A relatively early retirement age may be enviable, but in terms of total monthly payments, the average monthly public pension in France is around €1,200 ($1,327), compared to Spain’s €2,500 ($2,764), It is significantly lower than many of its neighbors, such as Belgium’s €3,000. ($3,317) and €3,300 in Luxembourg ($3,649). His two are relatively cheap to live in, so the French retirement system doesn’t look so rosy against literal neighbors.
But with a lower cost of living than Nordic countries such as Denmark, Norway and Iceland, and higher pension payments than most of Eastern Europe, Ireland and the United Kingdom, France lives better than the rest of Europe. In fact, he ranks 7th on the Breakeven Pension Index, a weighted table compiled by Almond Financial, a financial planning firm. In effect, French pensioners have a fairly healthy monthly income and can live cheaper than most other Europeans.
There is also the cultural aspect. French workers often see retirement as a true “chapter 3” of their lives, rather than an afterthought, and therefore feel it is worth leaving the workforce at a relatively young age.
system in numbers
French public sector employees generally receive higher pensions than private sector employees, with an average age of 62.9 by 2021, according to European Commission data.
The legal retirement age varies across Europe. Germany, Italy and Denmark have 67, while Spain has 66 (rising to 67 in 2027). In the UK, the current retirement age for public pensions is also 66 for him, and Prime Minister Rishi Sunak has hinted that he may push to raise it to 68.
On average, European Union residents retire at 63.8, while Luxembourg has the lowest average retirement age of 60.2.
Then there is the amount of money that the government sets aside for pensions.
As a percentage of gross domestic product (GDP), France puts an average of 14.8% into pensions, according to the OECD. In the EU, only Greece (15.7%) and Italy (15.4%) contribute more money. The European average is 11.6%, with Poland devoting 10.6% of her GDP to pensions, ahead of Germany’s 10.3% and Romania’s 8.1%, while Ireland is at the bottom with her 4.6%. The UK figure is 5.5% of hers, according to London’s Office of Budget Responsibility.
“There is a strong cultural attachment to national pensions and quality of life, which the French value not only in terms of length of service, but also in terms of hours worked per week, number of holidays per year, etc.,” says Rainbow Murray. Professor of International Relations at Queen Mary University London, told Al Jazeera. “Retirement is seen as a right at an age and financial level where you can enjoy it.”
Liberte, Egalite… Realite
But the perception of France’s pension system is tricky, says Paul Smith, an associate professor of French history and political science at the University of Nottingham.
“The generosity of the French system is a myth. .
“But that’s because the French government has a bigger burden in terms of contributions and payments.”

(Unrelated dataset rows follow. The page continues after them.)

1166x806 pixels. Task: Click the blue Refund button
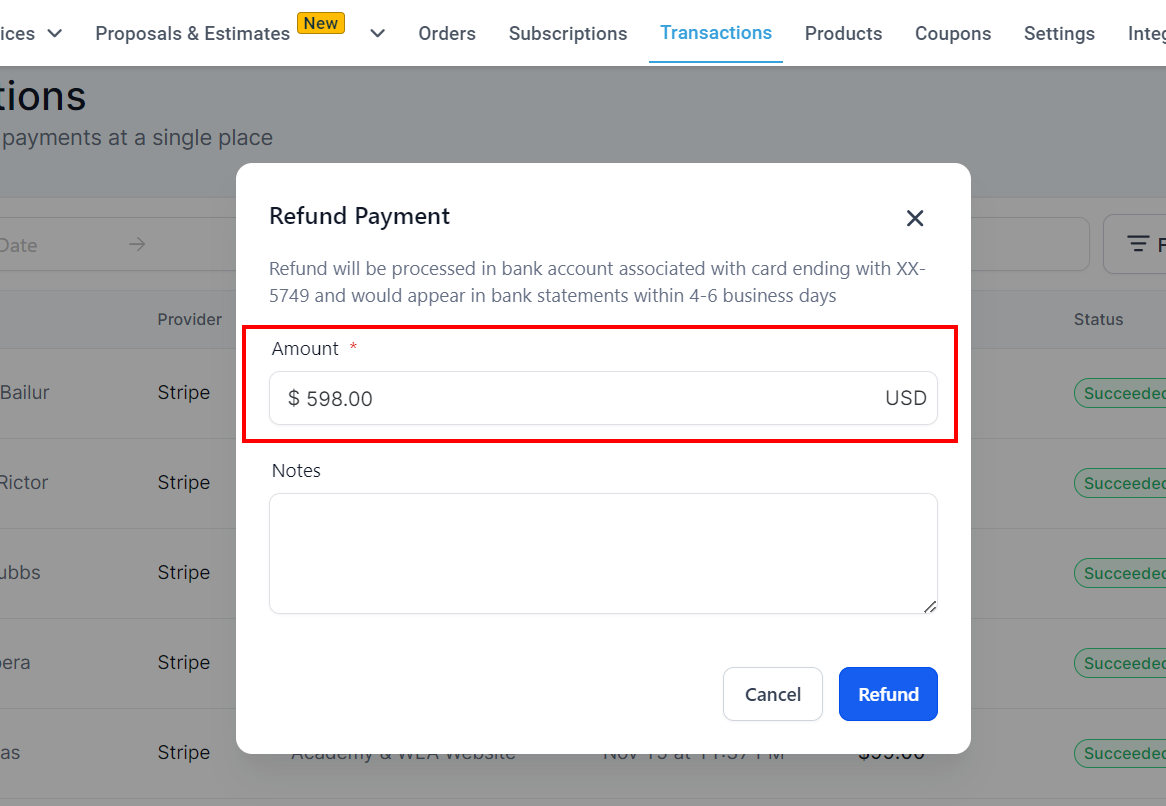point(888,694)
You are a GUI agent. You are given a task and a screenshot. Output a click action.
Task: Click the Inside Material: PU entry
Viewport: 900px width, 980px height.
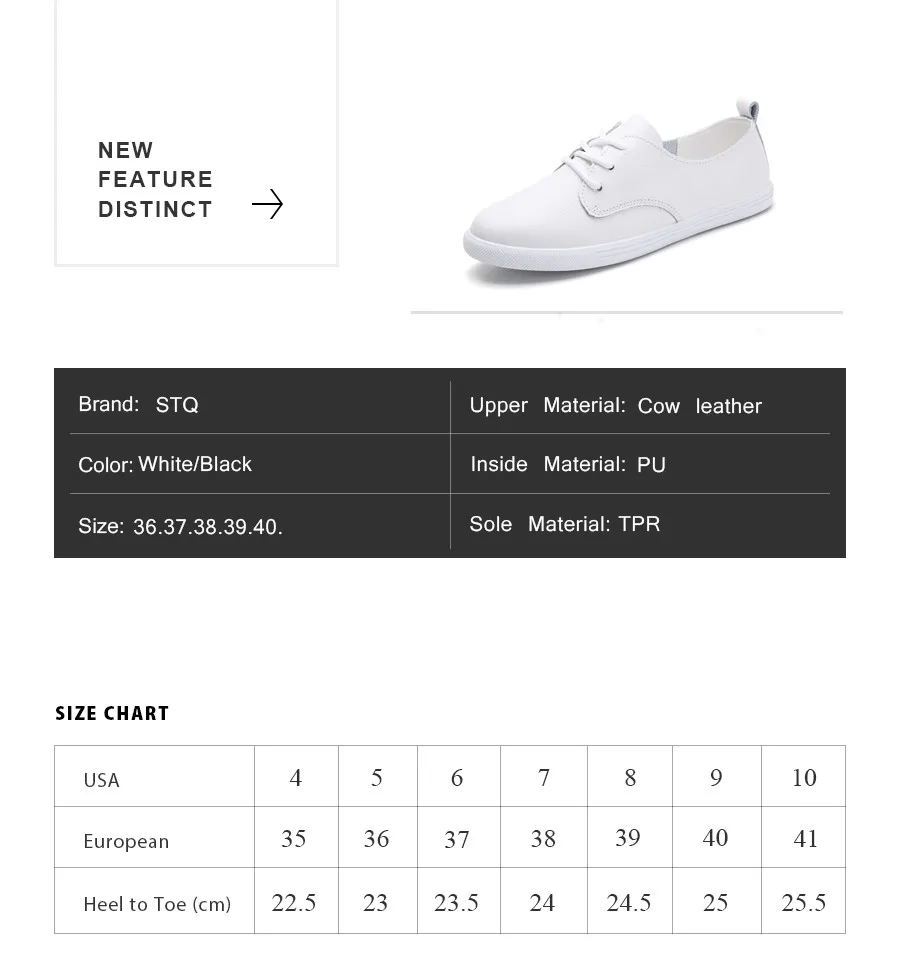(x=568, y=464)
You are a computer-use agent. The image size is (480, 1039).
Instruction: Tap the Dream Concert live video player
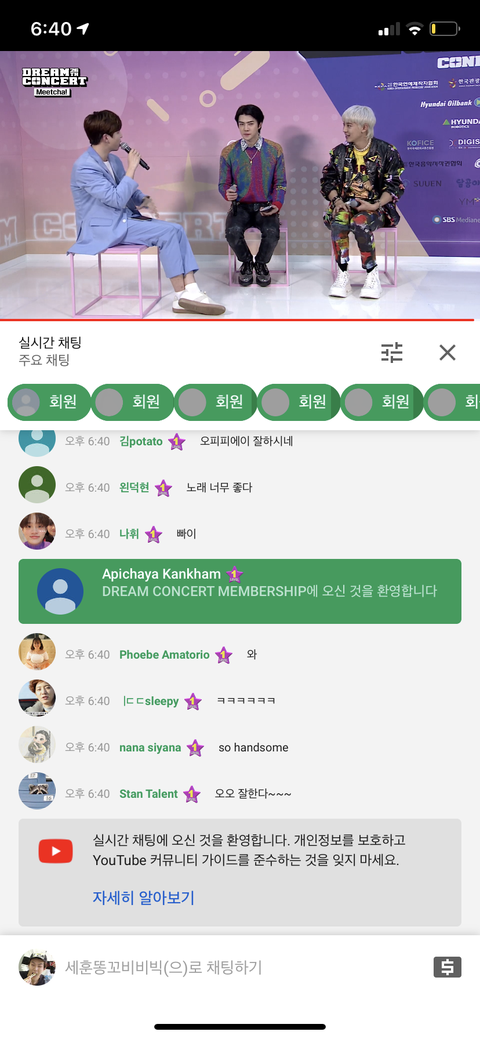click(240, 185)
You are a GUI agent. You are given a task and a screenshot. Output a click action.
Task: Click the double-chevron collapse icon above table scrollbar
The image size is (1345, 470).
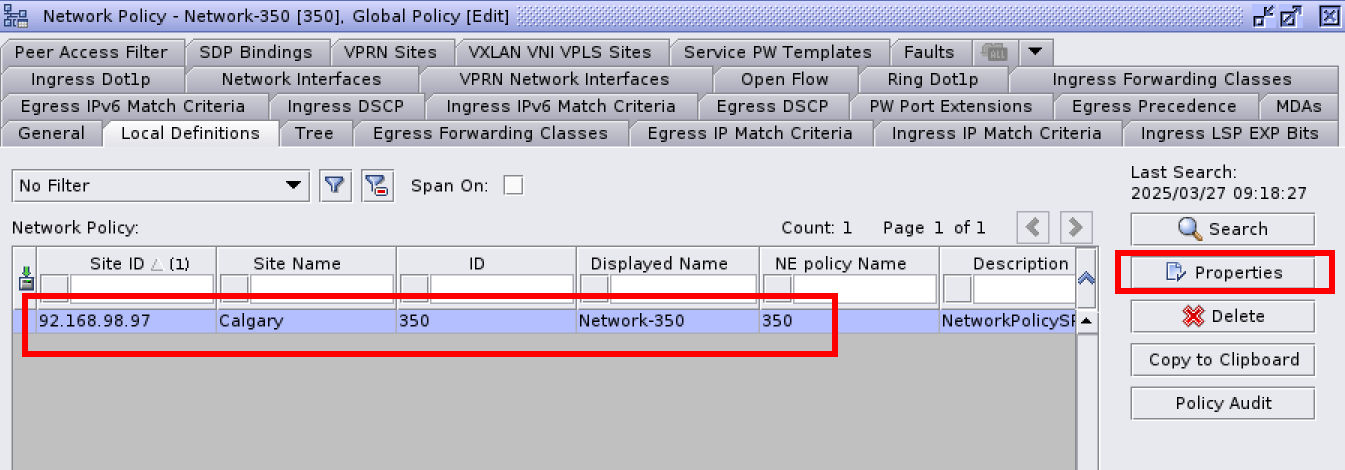(1085, 281)
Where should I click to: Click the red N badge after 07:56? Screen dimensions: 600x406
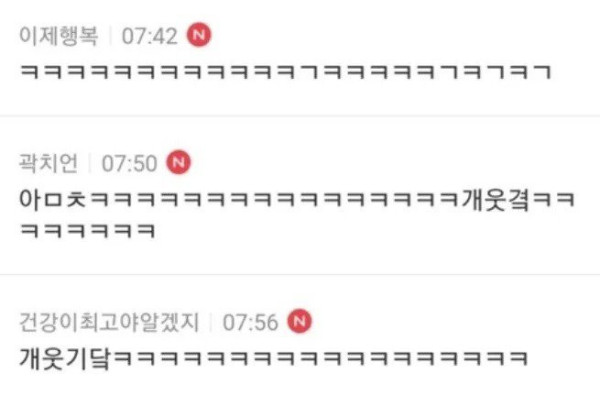tap(300, 321)
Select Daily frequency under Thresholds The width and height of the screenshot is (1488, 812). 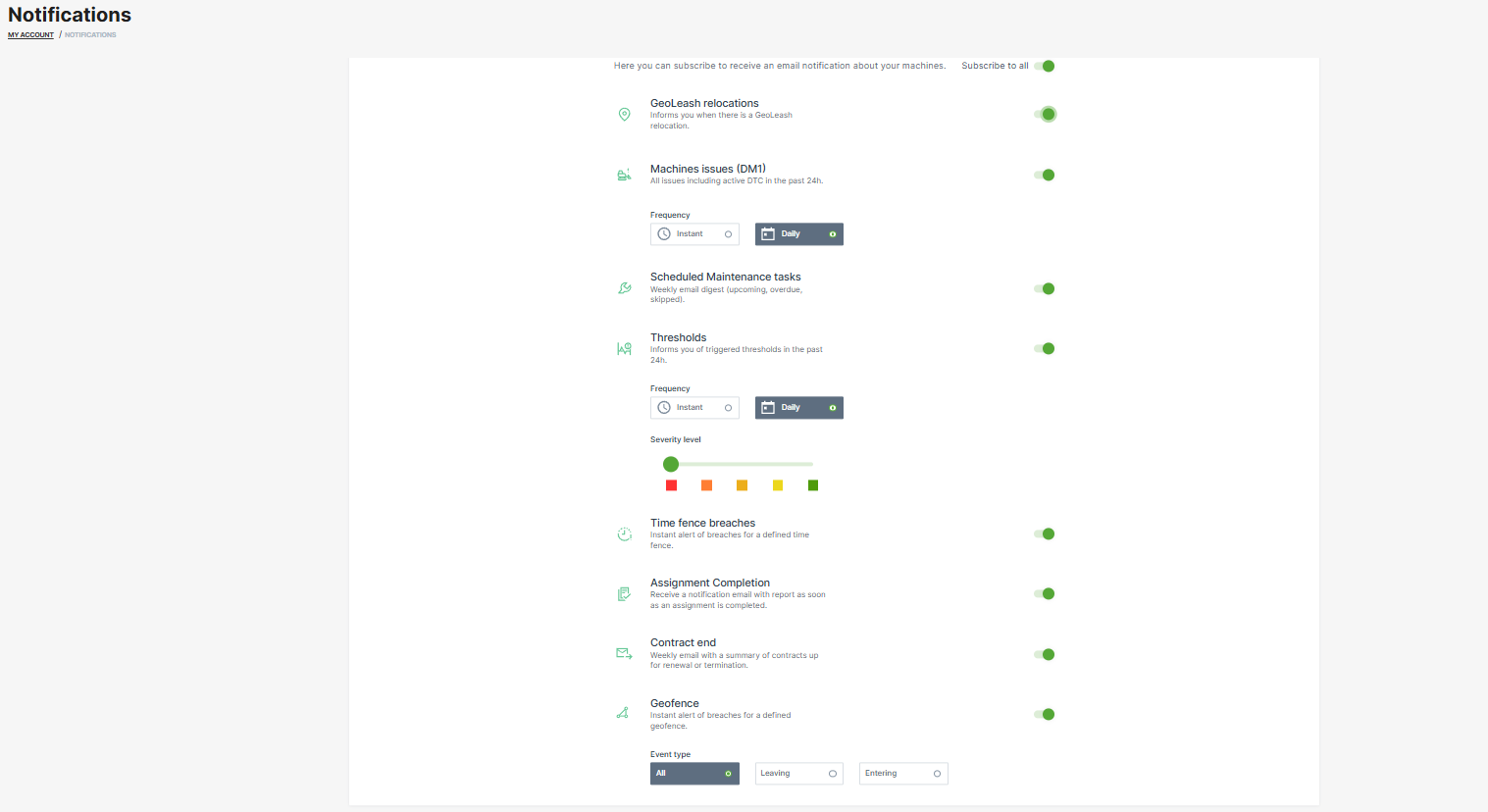coord(798,408)
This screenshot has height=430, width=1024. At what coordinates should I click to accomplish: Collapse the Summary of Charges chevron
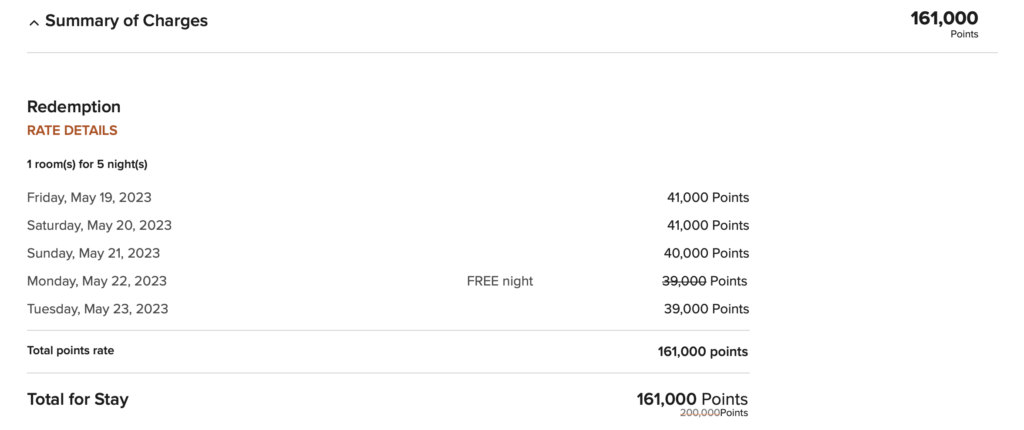pyautogui.click(x=34, y=22)
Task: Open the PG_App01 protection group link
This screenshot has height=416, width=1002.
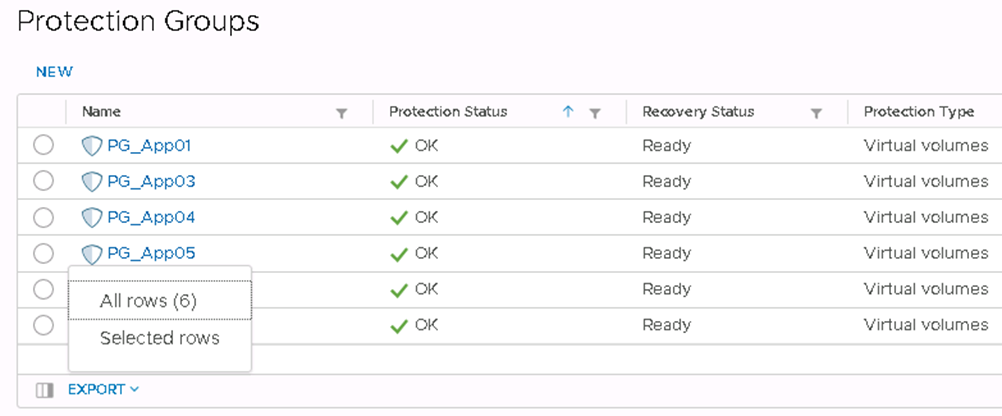Action: (x=149, y=146)
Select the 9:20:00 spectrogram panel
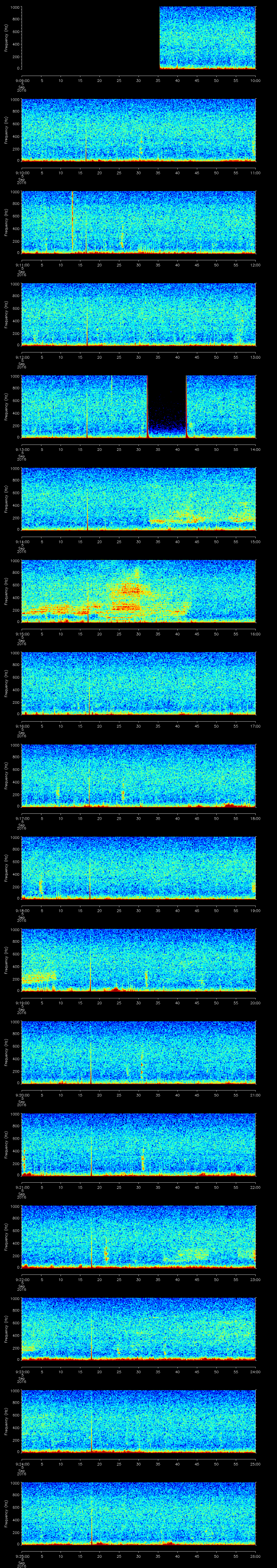277x1568 pixels. pos(139,1051)
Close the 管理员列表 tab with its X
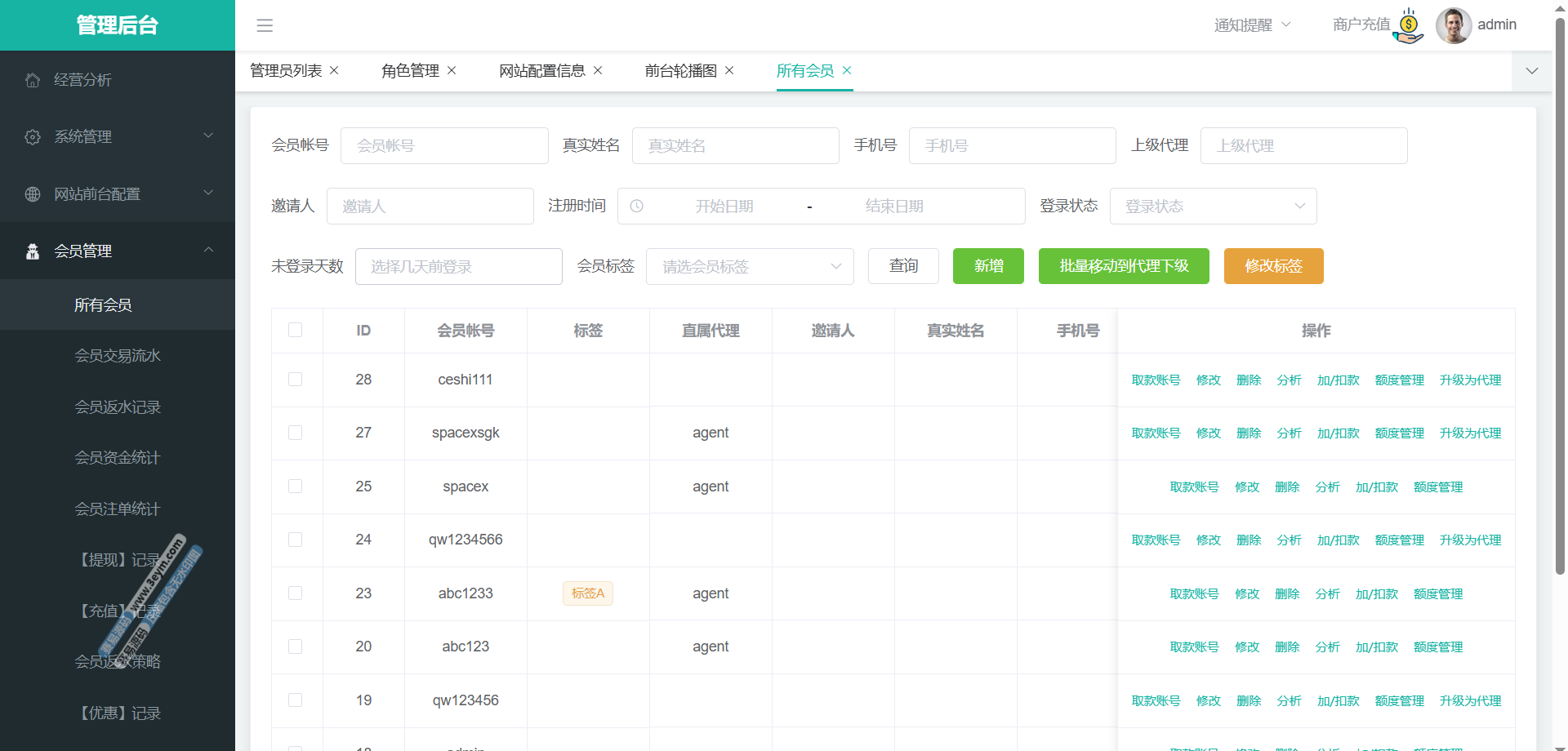The width and height of the screenshot is (1568, 751). pyautogui.click(x=334, y=70)
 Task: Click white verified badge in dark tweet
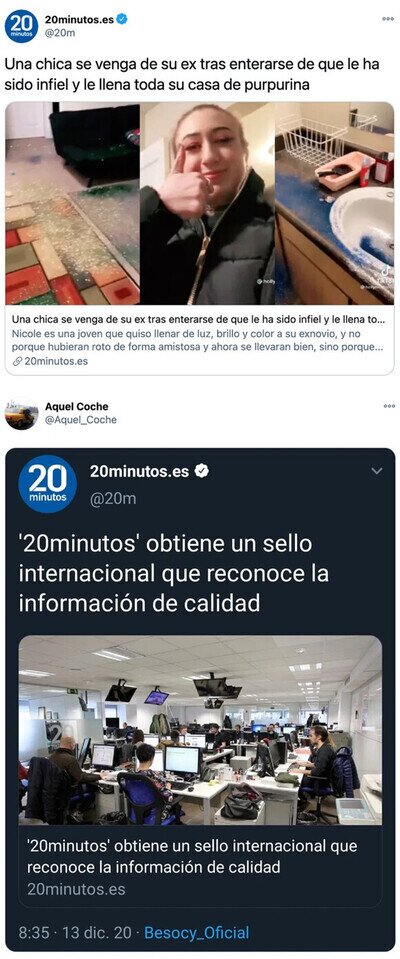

However, the number of people receiving full pensions is far less than you might think. At €1,200 ($1,327) per month, the basic pension is like a chimera.
“The problem is that many French people actually live on wages not much higher than the minimum wage. It is out of the question to pay the
Why such a violent reaction?
Observers can’t help but feel a line has been crossed, even as Macron and his ministers claim they will be given “100 days of appeasement, unity, ambition and action” to heal the country. can’t
“Macron has broken ties with the unions and they don’t seem willing to join the negotiations any time soon,” Smith said.
Barr adds: It’s crazy design for sudden and drastic changes, especially for people nearing retirement. ”
But was this course of reform a fundamental and necessary step to prevent the system from collapsing?
“Very so,” said Burr. “Italy is a very sad example of the neglect of this issue. Various governments have paved the way for more than 30 years until embarrassment struck fans, but the government of Mario Monti in 2011 turned the country on its head. We had to reform very radically and quickly to avoid bankruptcy,” he said.